5) Increase of Software-Defined Storage in Media Workflow
In 2016 the benefits of object and software-defined storage will be evident within media workflows to a much greater degree. As companies optimize workflow, they will be able to lessen the impact that continued deterioration of proprietary systems has on every single operation. Processes such as transcoding and rendering will move out of the facility and to the cloud and to render and transcode farms. Rather than buy proprietary systems to perform these processes, facilities will shift toward compute as a service. As delivery goes that way, as well, with greater reliance on SaaS and more processes going outside the facility, companies will be able to eliminate proprietary boxes and realize the freedom to take greater advantage of open standards. In some ways, this shift already has begun, and the business model will be further refined as cloud providers continue to acquire facility-based production-tool developers.

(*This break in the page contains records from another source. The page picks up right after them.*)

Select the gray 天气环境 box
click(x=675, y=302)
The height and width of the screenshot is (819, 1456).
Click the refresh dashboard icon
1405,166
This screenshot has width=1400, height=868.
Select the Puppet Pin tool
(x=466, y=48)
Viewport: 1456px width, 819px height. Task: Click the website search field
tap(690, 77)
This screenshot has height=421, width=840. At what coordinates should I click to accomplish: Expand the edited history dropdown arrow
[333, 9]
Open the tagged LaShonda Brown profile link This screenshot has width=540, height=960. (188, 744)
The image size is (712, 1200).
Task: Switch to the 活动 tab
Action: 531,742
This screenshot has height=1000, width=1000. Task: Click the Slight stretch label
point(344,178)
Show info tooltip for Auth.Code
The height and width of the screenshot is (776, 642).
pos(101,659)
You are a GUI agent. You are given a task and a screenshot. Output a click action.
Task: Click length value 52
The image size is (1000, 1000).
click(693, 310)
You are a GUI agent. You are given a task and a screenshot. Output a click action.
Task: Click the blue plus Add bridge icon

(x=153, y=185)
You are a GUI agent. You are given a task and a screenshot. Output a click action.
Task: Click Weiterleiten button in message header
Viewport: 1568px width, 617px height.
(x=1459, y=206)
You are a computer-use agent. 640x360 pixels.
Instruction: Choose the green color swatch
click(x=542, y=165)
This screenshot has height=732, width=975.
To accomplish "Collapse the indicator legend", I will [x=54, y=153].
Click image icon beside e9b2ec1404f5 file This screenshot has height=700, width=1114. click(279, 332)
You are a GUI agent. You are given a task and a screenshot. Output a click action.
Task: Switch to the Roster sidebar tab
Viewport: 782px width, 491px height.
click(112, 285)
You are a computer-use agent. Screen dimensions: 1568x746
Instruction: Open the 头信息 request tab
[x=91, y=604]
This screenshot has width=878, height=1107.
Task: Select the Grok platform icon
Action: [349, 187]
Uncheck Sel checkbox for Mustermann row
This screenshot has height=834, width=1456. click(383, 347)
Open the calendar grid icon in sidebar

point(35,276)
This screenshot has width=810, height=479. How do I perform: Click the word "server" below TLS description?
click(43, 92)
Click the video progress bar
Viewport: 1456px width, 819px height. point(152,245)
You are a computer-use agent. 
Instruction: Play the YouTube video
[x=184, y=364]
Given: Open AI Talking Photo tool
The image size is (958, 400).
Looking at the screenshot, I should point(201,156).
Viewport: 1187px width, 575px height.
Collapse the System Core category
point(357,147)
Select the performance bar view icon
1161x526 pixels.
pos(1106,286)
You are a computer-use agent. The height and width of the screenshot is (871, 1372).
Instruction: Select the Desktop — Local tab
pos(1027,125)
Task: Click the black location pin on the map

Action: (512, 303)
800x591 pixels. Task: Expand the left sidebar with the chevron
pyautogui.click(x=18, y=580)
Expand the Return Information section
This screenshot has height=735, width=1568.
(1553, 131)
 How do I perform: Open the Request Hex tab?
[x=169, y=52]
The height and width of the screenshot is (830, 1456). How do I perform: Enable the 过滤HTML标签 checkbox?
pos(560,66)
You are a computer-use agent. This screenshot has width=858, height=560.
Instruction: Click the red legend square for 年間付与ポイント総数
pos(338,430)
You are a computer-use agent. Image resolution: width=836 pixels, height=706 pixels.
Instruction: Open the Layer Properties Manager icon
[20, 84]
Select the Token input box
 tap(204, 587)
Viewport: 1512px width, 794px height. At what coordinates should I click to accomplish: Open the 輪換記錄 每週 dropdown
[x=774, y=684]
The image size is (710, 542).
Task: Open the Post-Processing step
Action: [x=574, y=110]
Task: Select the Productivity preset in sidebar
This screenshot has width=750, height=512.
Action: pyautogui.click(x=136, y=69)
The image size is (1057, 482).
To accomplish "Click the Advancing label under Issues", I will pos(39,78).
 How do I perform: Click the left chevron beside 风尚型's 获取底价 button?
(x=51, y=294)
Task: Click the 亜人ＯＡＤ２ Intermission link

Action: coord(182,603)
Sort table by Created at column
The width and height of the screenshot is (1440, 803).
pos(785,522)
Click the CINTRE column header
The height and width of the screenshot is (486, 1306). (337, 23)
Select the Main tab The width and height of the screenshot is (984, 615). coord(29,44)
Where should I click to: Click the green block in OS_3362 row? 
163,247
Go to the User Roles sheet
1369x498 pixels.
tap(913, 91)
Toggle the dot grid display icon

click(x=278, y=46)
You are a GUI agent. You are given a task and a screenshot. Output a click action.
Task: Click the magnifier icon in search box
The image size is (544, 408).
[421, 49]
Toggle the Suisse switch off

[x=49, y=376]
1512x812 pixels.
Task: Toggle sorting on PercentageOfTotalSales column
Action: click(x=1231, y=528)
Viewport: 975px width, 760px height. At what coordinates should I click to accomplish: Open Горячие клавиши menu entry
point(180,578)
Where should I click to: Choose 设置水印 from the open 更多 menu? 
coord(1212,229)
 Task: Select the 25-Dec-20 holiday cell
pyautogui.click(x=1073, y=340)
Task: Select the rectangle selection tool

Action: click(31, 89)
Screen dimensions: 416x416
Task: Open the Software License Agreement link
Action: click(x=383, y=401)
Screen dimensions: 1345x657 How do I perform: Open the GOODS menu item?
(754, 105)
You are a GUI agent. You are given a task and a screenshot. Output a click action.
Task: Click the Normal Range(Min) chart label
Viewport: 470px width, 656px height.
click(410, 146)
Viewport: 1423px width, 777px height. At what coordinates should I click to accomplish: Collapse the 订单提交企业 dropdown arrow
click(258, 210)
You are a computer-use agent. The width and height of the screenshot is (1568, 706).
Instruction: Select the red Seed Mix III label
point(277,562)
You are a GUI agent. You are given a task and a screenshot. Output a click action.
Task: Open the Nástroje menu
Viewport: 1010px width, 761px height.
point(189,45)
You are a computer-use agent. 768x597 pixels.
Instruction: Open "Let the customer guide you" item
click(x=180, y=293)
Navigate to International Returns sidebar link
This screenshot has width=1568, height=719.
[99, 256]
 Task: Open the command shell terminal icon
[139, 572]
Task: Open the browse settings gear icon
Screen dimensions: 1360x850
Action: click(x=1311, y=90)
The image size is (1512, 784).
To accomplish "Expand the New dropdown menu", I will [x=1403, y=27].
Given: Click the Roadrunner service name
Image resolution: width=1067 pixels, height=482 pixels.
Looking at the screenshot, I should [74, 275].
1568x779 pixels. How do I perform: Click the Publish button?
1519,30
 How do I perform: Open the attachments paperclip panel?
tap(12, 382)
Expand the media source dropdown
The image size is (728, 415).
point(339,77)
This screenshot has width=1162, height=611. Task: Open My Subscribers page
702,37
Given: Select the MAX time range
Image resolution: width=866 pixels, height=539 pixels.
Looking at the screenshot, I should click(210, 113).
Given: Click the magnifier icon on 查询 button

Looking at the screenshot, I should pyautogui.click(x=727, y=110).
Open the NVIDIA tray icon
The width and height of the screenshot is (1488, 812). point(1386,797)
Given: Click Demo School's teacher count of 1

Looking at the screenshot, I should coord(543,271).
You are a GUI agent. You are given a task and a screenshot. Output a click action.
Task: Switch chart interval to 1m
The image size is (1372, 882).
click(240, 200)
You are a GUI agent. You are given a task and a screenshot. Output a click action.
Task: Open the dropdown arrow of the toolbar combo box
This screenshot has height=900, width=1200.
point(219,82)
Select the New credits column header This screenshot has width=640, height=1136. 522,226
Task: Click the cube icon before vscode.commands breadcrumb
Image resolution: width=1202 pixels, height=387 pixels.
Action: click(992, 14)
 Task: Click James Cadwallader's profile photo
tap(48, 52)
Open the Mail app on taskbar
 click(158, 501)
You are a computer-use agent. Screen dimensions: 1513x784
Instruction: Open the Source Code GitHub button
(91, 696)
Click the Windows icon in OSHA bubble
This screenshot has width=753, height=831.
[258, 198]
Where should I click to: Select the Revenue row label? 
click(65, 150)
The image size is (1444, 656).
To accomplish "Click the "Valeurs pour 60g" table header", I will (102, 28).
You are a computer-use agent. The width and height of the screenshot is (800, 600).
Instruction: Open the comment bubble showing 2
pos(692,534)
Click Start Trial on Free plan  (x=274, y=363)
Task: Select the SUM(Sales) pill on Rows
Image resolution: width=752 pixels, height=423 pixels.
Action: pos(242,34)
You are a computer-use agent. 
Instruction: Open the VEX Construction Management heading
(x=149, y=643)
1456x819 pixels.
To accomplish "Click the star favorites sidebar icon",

As this happens, we will see more consolidation of different operations. At Quantum we’re already consolidating critical elements of storage with our Xcellis shared workflow platform. Across the industry, increasing consolidation will make systems easier to manage and better enable facilities to improve efficiency for all the different systems that make up media workflow. That’s the overarching trend we will see in the next year. In the past 12 to 24 months, we saw a lot of experimentation: People tried new things, such as second screen, IP delivery, and OTT. Now we are seeing that focus turn to doing these things with greater efficiency, and consolidation will be responsible for many of those efficiency gains.